I risultati del gruppo di ricerca non si sono limitati a chiarire questi meccanismi molecolari fondamentali, ma hanno anche suggerito potenziali applicazioni per il trattamento dei tumori del sangue. È noto che le cellule tumorali compiono una divisione cellulare rapida e incontrollata, che spesso comporta la formazione e l’accumulo di più centrosomi. Molte terapie antitumorali mirano a ostacolare proprio questo processo. Potenziare l’effetto distruttivo del PIDDosoma potrebbe dunque migliorare l’efficacia delle terapie.

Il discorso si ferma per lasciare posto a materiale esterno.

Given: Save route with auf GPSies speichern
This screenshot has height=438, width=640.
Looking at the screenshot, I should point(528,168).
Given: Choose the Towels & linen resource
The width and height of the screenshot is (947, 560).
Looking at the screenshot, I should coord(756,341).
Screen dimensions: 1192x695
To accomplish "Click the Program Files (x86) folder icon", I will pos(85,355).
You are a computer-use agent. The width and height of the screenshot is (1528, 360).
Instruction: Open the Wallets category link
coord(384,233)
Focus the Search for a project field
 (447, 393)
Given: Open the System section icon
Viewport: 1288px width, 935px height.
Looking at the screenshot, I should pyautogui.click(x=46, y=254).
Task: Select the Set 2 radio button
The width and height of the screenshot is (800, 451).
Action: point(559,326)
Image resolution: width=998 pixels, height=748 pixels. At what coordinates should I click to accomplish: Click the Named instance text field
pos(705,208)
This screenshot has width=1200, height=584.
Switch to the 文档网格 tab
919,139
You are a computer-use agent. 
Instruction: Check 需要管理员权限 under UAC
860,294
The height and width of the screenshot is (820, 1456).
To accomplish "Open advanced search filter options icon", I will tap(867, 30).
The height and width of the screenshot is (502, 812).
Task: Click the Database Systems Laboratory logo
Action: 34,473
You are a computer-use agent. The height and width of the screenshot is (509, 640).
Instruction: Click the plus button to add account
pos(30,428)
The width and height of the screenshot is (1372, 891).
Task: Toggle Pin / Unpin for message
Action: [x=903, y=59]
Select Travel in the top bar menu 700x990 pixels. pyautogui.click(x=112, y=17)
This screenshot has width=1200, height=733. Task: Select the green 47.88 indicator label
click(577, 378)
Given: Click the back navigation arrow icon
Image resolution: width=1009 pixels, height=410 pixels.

“L’analisi dell’attività di BID e caspasi-2 nelle cellule tumorali potrebbe potenzialmente permettere di individuare i pazienti che hanno maggiore probabilità di rispondere a farmaci che interferiscono con la divisione cellulare”, spiega Andreas Villunger, evidenziando le potenziali applicazioni cliniche della ricerca. “Tradurre la ricerca di laboratorio in pratica clinica è un processo lungo e complesso. Tuttavia, conoscere più approfonditamente i meccanismi di funzionamento di farmaci già approvati è essenziale per rendere le terapie più efficaci e tollerabili”, aggiunge Luca Fava, che ritiene che la ricerca potrebbe contribuire a promuovere l’uso di nuove combinazioni di farmaci esistenti.